* [TO DO]:
Starting from the line that contains "Select the !2jsTvXXmXs tripcode", reproduce each line exactly through the end of the material, and include no other lines.

* [RECORD EXCERPTS]:
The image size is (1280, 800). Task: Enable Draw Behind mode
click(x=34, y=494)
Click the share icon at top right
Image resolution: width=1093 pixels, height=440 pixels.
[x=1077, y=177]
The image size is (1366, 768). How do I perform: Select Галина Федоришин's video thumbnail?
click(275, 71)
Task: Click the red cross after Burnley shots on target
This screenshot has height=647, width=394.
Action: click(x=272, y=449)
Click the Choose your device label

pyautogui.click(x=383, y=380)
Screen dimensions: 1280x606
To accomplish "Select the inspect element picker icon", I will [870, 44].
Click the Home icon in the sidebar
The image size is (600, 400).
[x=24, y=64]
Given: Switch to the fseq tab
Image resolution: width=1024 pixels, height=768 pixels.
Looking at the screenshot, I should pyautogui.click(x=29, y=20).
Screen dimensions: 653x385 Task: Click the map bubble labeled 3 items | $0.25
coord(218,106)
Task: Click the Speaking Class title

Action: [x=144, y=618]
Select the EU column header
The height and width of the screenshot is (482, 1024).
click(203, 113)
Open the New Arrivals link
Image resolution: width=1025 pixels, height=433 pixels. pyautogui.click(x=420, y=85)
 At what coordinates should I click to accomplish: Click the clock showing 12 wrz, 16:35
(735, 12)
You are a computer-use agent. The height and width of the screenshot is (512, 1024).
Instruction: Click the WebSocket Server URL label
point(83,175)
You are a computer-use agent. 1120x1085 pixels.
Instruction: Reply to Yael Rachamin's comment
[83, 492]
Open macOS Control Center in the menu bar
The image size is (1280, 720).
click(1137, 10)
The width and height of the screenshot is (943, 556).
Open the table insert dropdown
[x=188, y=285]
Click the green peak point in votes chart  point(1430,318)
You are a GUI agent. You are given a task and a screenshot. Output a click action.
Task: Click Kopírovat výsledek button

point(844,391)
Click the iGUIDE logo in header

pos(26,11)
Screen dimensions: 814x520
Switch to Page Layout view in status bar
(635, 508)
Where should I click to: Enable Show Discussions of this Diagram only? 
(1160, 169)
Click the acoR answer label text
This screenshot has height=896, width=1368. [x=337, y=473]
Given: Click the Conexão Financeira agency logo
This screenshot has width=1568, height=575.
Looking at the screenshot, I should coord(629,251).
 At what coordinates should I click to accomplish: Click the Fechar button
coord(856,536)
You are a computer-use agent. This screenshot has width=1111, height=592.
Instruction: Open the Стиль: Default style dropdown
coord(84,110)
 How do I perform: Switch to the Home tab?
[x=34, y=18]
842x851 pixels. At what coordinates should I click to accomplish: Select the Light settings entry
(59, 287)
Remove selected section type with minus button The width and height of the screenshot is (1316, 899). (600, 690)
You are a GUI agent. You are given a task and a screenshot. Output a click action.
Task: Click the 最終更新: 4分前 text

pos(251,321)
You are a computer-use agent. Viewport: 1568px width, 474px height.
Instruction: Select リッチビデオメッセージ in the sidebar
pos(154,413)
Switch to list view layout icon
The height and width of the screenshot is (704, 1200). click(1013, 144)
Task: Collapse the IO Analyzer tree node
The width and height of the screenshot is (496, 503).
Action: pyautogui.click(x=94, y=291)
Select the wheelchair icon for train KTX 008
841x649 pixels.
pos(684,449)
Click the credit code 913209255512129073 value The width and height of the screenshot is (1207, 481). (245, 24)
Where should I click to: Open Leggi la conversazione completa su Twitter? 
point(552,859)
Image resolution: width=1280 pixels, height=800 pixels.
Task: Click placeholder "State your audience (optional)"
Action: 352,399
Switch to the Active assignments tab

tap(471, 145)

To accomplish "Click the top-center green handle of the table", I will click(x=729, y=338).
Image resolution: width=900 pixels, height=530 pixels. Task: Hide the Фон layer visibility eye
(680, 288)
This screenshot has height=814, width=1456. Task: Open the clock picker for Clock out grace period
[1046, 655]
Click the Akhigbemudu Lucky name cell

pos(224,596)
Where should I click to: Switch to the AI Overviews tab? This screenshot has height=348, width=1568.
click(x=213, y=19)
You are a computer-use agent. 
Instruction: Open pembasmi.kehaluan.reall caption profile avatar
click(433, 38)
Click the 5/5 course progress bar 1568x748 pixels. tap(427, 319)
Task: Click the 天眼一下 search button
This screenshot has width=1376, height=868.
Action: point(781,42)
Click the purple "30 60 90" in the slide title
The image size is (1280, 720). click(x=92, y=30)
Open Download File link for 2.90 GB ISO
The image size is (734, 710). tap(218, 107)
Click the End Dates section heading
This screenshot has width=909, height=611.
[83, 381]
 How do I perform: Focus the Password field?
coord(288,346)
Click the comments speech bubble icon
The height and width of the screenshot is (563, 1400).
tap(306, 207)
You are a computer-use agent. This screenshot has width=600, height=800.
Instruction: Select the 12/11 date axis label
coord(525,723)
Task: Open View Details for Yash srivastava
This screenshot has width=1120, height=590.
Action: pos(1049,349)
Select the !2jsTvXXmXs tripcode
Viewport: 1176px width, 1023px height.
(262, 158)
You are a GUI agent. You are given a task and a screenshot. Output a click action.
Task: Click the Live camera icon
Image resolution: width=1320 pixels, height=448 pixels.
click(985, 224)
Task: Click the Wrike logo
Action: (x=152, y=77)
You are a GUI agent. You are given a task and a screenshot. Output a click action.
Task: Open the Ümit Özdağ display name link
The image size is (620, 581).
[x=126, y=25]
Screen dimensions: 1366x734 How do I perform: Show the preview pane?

* [SOLUTION TO THIS PROBLEM]:
Select the !2jsTvXXmXs tripcode
Viewport: 1176px width, 1023px height.
(262, 158)
You are a GUI agent. You are given a task and a screenshot. Output a click action.
Task: Click the Live camera icon
Image resolution: width=1320 pixels, height=448 pixels.
click(985, 224)
Task: Click the Wrike logo
Action: (x=152, y=77)
You are a GUI agent. You are given a task and a screenshot. Output a click action.
Task: Open the Ümit Özdağ display name link
The image size is (620, 581).
[x=126, y=25]
Screen dimensions: 1366x734 How do I perform: Show the preview pane?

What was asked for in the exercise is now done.